Study on Wall Pore Structure for Next Generation Diesel Particulate Filter

A wall flow diesel particulate filter (DPF) having a novel wall pore structure design for reducing backpressure, increasing robustness, and increasing filtration efficiency is presented. The filter offers a linear relationship between soot loading and backpressure, offering greater accuracy in estimating the amount of soot loading from backpressure. Basic experiments were performed on small plate test pieces having various pore structure designs. Soot generated by a Cast-2F propane burner having a controlled size distribution was used. Cold flow test equipment that was carefully designed for flow distribution and soot/air mixing was used for precise measurement of backpressure during soot loading. The upstream and downstream PM numbers were counted by Scanning Mobility Particle Sizer (SMPS) to determine soot concentration in the gas flow and filtration efficiency of the test pieces. Microscope observations of the soot trapped in the wall were also carried out.
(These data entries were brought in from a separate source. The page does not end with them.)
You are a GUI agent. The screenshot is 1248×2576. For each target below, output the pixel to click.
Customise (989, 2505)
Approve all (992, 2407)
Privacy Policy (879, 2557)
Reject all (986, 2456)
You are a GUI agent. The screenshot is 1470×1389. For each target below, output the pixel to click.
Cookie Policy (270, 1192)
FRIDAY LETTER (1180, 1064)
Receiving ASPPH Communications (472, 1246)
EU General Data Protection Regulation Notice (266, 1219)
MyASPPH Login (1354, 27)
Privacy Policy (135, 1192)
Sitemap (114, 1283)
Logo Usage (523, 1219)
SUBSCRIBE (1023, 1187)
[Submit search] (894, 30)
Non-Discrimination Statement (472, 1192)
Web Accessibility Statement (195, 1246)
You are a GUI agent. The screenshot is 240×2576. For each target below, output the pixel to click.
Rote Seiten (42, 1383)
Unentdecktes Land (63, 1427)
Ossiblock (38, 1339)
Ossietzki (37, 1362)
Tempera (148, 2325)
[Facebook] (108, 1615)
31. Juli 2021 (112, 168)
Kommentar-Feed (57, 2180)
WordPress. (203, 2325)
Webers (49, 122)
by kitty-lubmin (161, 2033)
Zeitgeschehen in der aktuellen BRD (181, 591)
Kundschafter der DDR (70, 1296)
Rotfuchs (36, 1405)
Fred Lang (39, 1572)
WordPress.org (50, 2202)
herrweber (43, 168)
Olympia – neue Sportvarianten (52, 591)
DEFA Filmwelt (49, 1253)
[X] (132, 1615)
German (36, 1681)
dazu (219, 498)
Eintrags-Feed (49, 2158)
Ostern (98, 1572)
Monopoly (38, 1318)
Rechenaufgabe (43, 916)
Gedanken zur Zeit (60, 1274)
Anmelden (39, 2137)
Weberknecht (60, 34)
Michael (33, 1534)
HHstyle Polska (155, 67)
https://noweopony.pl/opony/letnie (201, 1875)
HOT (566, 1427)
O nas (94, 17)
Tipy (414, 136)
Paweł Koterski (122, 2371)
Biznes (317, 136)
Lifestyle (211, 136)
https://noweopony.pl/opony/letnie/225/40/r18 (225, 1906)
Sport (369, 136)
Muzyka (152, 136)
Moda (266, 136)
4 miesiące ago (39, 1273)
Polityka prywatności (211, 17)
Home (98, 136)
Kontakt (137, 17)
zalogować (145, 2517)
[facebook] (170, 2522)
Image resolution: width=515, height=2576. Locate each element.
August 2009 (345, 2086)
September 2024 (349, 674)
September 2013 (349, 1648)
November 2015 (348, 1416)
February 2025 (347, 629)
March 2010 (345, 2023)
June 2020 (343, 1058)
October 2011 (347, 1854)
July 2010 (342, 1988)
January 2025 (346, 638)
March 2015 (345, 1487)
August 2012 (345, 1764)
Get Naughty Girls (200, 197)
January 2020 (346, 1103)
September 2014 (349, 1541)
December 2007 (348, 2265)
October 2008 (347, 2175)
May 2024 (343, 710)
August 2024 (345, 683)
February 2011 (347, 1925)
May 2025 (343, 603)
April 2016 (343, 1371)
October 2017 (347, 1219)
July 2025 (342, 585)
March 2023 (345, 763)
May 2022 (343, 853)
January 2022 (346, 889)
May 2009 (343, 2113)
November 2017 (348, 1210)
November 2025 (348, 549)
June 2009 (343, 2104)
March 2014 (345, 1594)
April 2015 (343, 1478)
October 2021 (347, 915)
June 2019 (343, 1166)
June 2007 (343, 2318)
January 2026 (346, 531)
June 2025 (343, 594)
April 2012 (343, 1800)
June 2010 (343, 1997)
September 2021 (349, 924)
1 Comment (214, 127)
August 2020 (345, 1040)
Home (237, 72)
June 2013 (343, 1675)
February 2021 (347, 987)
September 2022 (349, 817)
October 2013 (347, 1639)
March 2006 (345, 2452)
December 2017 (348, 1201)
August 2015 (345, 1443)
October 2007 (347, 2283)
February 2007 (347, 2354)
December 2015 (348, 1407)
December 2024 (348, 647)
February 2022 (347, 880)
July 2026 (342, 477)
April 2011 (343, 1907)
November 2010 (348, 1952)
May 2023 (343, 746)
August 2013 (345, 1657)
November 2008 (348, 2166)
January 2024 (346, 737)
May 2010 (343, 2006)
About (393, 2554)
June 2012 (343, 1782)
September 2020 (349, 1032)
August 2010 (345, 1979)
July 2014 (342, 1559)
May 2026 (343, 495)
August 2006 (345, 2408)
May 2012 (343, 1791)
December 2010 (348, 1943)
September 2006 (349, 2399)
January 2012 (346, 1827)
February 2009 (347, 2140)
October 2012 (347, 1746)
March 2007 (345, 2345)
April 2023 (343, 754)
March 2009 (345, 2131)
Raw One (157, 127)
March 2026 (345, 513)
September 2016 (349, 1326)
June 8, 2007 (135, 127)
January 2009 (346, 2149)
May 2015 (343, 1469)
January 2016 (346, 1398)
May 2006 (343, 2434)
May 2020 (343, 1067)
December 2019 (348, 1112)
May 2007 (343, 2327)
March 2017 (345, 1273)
A dual-layer pore structure in which the gas inflow side of the wall is given a filtration layer having small pores and a high porosity (void ratio) was demonstrated to drastically improve the filtration efficiency, drastically reduce the backpressure with Particulate Matter (PM) accumulation, as well as provide a linear relationship between soot loading and backpressure. This structure allows the porosity of the both body components to be independently chosen because filtration and backpressure are not easily affected by the pore structure of the wall bodies, making the structure suitable for both robustness-oriented and continuous-regeneration oriented applications.